Hi @llrs, this is totally normal in your example that a and astar are equal. They are always the same for the first canonical component (here ncomp = 1), they differ for the next components.

To understand the differences between a and astar, we need to have a look at how components are extracted. Let denote X one of the blocks we are analyzing, we are looking for a_1 that maximizes the S/RGCCA criterion, this yields y_1 = X a_1. a_1 corresponds to a[[i]][, 1] in R where i is the index of block X.

We want the next component to be extracted y_2 to be orthogonal (thus having no correlation) with y_1. In order to do so, we using a deflation strategy by rerunning RGCCA on X_1 instead of X with X_1 = X - y_1 (y_1^\top y_1)^{-1} y_1^\top X. Therefore, we find a_2, corresponding to a[[i]][, 2], such that y_2 = X_1 a_2. Here you see that a_2 no longer interacts with the original block, hence if you want to apply the projection defined by a_2 to another dataset, you need to express a_2 in the original space, that is what astar is for. In fact if you denote k the number of the component, and X_0 = X, you have X_{k - 1} a_k = X astar_k.

Hope this explanation is clear!

### DIRECTION
Copy out the whole forum reply above on RGCCA's a and astar, word for word.

### DATASET EXCERPT

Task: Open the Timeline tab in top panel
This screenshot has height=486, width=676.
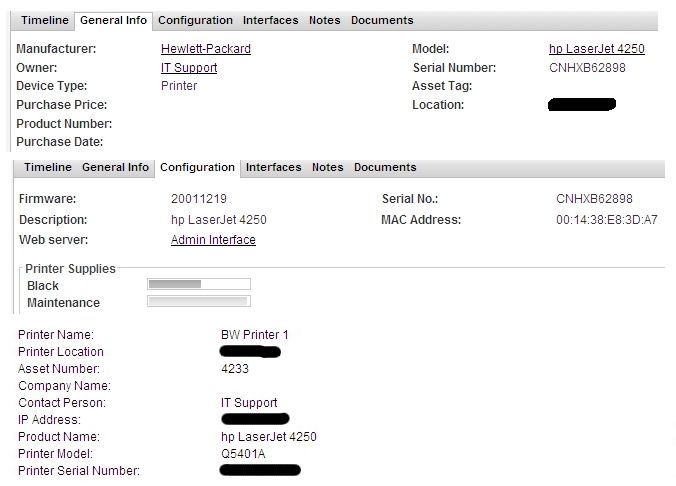Action: [45, 20]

### EXERCISE RESULT
Hi @llrs, this is totally normal in your example that a and astar are equal. They are always the same for the first canonical component (here ncomp = 1), they differ for the next components.

To understand the differences between a and astar, we need to have a look at how components are extracted. Let denote X one of the blocks we are analyzing, we are looking for a_1 that maximizes the S/RGCCA criterion, this yields y_1 = X a_1. a_1 corresponds to a[[i]][, 1] in R where i is the index of block X.

We want the next component to be extracted y_2 to be orthogonal (thus having no correlation) with y_1. In order to do so, we using a deflation strategy by rerunning RGCCA on X_1 instead of X with X_1 = X - y_1 (y_1^\top y_1)^{-1} y_1^\top X. Therefore, we find a_2, corresponding to a[[i]][, 2], such that y_2 = X_1 a_2. Here you see that a_2 no longer interacts with the original block, hence if you want to apply the projection defined by a_2 to another dataset, you need to express a_2 in the original space, that is what astar is for. In fact if you denote k the number of the component, and X_0 = X, you have X_{k - 1} a_k = X astar_k.

Hope this explanation is clear!